Stated exercise
Convert the records into a numbered list, one item per line, beginning at the line containing "Where should I click to: Click the VTEX" and continuing through the final line of the records, with blank lines omitted. Exclude the pictures from the list.

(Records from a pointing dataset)
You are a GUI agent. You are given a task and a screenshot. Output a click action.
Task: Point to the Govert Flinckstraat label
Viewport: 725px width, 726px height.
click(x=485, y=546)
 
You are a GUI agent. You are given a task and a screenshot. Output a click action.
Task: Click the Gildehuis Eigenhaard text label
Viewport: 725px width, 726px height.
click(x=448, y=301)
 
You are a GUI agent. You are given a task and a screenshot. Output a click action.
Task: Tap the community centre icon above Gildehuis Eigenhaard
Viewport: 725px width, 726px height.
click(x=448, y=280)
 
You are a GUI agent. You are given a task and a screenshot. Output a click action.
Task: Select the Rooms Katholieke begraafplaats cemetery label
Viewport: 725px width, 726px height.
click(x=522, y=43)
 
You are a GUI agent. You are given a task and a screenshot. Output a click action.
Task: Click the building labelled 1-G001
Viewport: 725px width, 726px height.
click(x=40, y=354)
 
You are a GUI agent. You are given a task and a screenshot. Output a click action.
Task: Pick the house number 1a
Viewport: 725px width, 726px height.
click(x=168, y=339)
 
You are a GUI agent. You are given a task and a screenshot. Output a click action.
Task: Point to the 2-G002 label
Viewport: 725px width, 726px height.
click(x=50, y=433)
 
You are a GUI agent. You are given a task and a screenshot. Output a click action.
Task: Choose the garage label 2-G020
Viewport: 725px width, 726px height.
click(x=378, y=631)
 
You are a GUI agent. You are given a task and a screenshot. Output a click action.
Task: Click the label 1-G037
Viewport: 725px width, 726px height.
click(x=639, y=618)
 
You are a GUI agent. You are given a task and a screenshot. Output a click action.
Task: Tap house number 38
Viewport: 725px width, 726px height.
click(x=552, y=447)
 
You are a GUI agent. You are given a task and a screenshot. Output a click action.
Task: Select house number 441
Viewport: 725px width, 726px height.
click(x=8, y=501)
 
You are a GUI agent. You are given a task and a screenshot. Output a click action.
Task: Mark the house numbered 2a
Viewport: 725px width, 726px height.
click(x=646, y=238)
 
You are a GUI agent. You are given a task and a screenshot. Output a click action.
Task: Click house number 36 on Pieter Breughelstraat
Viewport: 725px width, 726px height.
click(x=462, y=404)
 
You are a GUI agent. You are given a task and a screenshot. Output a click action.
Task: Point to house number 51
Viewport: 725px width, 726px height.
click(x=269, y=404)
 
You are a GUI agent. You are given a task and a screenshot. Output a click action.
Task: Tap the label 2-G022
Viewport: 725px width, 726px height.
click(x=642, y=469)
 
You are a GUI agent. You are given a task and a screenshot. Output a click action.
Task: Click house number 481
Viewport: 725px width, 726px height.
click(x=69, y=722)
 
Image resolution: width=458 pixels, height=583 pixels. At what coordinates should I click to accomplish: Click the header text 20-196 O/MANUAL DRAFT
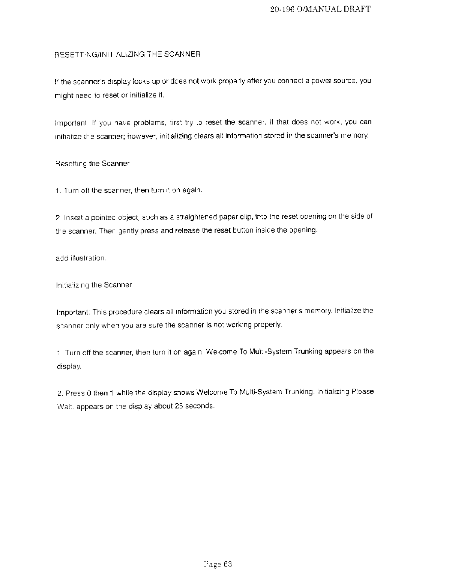point(320,9)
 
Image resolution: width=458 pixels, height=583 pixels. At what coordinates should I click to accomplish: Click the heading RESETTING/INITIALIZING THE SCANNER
point(128,54)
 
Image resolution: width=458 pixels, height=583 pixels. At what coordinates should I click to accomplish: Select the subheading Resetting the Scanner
point(92,164)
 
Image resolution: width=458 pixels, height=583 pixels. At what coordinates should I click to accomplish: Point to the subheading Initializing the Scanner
point(93,285)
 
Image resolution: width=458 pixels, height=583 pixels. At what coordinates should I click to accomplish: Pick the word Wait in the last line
point(63,406)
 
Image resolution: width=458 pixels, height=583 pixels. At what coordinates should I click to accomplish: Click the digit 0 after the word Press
point(89,394)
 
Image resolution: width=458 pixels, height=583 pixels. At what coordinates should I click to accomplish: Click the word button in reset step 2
point(232,230)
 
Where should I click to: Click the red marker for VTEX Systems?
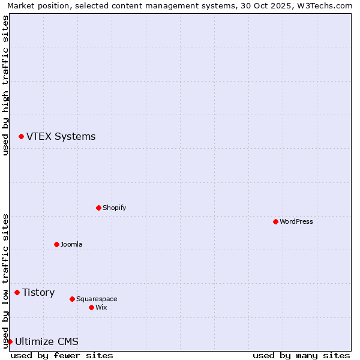click(x=21, y=137)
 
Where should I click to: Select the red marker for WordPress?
click(x=275, y=221)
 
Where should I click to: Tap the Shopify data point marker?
click(x=98, y=208)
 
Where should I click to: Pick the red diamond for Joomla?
click(x=56, y=244)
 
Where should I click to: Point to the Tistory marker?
click(x=17, y=292)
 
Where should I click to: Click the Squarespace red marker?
click(x=72, y=299)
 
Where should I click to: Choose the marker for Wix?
click(x=91, y=307)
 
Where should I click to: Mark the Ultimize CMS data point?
click(x=10, y=341)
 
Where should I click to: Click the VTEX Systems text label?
click(x=61, y=137)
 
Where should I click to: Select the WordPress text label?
click(x=296, y=221)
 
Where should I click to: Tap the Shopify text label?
click(x=114, y=208)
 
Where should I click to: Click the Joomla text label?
click(x=71, y=244)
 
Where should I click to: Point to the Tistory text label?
click(x=38, y=292)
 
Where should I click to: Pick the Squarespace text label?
click(x=97, y=299)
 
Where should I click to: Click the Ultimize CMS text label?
click(x=46, y=341)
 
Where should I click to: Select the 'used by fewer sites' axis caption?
click(x=62, y=355)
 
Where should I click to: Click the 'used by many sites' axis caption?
click(x=301, y=355)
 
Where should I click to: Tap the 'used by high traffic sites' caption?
click(x=5, y=85)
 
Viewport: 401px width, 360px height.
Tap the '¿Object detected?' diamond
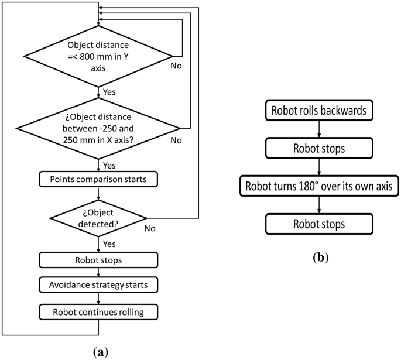[98, 217]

Output of the task
1. Where should I click to: Click the VTEX Systems text label?
2. click(x=61, y=137)
3. Where should I click to: Select the WordPress text label?
4. click(x=296, y=221)
5. Where should I click to: Tap the Shopify text label?
6. click(x=114, y=208)
7. Where should I click to: Click the Joomla text label?
8. click(x=71, y=244)
9. Where should I click to: Point to the Tistory text label?
10. click(x=38, y=292)
11. Where should I click to: Pick the Squarespace text label?
12. click(x=97, y=299)
13. Where should I click to: Click the Ultimize CMS text label?
14. click(x=46, y=341)
15. Where should I click to: Select the 'used by fewer sites' axis caption?
16. click(x=62, y=355)
17. Where should I click to: Click the 'used by many sites' axis caption?
18. click(x=301, y=355)
19. Where should I click to: Tap the 'used by high traffic sites' caption?
20. click(x=5, y=85)
21. Viewport: 401px width, 360px height.
22. Tap the '¿Object detected?' diamond
23. [98, 217]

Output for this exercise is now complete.